Each line of the entries, from the first to the line containing "Task: Open the Type filter dropdown", is to be transcribed exactly as it stands; include no other lines.

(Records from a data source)
BEGIN
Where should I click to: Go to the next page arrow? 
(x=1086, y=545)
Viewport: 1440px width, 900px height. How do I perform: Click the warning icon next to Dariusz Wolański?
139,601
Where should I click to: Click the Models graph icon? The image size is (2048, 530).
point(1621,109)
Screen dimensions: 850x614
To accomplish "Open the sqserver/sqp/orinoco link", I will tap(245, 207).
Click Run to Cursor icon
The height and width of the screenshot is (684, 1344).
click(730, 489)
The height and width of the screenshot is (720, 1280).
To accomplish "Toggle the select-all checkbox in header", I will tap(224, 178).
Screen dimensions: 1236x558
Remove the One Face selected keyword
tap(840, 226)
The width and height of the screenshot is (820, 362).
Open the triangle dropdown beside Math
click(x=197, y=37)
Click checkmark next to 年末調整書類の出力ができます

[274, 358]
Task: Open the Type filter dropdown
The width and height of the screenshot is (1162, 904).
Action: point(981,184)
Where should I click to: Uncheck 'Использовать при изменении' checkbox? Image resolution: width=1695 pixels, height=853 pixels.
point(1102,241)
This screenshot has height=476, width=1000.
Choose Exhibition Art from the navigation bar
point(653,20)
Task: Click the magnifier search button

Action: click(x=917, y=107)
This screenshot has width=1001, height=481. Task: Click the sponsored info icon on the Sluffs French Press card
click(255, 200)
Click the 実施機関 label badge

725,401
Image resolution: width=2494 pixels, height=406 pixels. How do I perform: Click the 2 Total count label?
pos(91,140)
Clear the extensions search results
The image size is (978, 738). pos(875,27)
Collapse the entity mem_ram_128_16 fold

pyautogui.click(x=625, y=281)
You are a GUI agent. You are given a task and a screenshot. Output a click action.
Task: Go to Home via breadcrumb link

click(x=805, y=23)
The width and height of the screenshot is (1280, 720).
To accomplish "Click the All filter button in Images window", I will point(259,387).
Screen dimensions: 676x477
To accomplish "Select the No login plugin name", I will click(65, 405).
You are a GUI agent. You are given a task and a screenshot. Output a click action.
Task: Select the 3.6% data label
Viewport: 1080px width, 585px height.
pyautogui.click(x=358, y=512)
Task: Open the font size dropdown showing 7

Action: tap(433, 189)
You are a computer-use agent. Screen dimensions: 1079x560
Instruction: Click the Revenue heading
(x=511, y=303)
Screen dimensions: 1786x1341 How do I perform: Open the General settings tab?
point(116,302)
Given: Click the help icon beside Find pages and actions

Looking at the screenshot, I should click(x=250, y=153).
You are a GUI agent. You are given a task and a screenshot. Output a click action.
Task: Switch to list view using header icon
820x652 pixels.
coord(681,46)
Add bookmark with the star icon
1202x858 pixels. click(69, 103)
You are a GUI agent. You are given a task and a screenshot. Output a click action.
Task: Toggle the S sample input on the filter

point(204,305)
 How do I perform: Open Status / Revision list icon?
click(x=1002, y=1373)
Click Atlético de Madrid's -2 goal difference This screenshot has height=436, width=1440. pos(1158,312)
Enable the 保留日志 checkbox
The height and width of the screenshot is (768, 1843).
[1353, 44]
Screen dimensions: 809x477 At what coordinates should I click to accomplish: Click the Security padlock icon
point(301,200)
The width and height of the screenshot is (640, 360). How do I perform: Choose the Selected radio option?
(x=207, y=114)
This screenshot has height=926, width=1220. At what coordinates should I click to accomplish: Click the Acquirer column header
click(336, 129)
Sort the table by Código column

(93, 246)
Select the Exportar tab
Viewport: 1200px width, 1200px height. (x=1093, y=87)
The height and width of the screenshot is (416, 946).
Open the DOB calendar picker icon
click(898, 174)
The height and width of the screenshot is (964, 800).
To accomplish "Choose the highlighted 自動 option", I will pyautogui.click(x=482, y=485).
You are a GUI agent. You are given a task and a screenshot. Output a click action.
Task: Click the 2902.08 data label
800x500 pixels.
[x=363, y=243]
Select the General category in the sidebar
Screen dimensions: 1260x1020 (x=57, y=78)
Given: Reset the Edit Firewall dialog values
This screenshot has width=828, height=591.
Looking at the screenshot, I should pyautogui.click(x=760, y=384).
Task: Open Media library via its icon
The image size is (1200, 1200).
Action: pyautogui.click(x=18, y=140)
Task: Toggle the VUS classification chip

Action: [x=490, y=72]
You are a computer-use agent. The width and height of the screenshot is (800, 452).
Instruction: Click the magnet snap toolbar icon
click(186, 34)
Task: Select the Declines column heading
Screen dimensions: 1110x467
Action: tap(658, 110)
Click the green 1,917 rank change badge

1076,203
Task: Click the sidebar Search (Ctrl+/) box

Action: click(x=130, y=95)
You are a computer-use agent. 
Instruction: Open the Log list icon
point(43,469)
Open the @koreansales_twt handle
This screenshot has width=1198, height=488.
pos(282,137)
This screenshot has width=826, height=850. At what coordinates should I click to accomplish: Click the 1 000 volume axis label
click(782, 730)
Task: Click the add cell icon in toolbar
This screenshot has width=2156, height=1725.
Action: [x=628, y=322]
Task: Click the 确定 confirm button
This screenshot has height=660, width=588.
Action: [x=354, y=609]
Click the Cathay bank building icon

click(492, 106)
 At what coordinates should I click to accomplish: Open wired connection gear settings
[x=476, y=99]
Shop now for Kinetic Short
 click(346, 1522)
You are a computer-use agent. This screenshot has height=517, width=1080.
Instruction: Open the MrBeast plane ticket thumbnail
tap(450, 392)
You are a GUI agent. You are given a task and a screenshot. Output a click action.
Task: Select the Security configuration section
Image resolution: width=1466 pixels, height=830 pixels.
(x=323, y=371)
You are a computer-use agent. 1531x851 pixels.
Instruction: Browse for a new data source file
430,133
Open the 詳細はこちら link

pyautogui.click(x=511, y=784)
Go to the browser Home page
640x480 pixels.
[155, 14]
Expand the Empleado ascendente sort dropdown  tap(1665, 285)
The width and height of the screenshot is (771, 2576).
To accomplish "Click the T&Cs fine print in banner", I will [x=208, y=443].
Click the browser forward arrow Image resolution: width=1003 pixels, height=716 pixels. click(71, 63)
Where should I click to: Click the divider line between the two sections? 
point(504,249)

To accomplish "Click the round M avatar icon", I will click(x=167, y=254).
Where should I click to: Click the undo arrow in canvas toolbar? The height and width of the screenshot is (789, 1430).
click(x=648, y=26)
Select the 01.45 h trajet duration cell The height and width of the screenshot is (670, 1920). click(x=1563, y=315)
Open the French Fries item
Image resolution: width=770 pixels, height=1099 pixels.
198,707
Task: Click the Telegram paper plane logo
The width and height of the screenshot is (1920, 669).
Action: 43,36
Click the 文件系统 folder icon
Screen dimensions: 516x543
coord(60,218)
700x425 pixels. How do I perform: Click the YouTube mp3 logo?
END
**Answer box**
Where should I click to: Go to the next page arrow? 
(x=1086, y=545)
Viewport: 1440px width, 900px height. How do I perform: Click the warning icon next to Dariusz Wolański?
139,601
Where should I click to: Click the Models graph icon? The image size is (2048, 530).
point(1621,109)
Screen dimensions: 850x614
To accomplish "Open the sqserver/sqp/orinoco link", I will tap(245, 207).
Click Run to Cursor icon
The height and width of the screenshot is (684, 1344).
click(730, 489)
The height and width of the screenshot is (720, 1280).
To accomplish "Toggle the select-all checkbox in header", I will tap(224, 178).
Screen dimensions: 1236x558
Remove the One Face selected keyword
tap(840, 226)
The width and height of the screenshot is (820, 362).
Open the triangle dropdown beside Math
click(x=197, y=37)
Click checkmark next to 年末調整書類の出力ができます

[274, 358]
Task: Open the Type filter dropdown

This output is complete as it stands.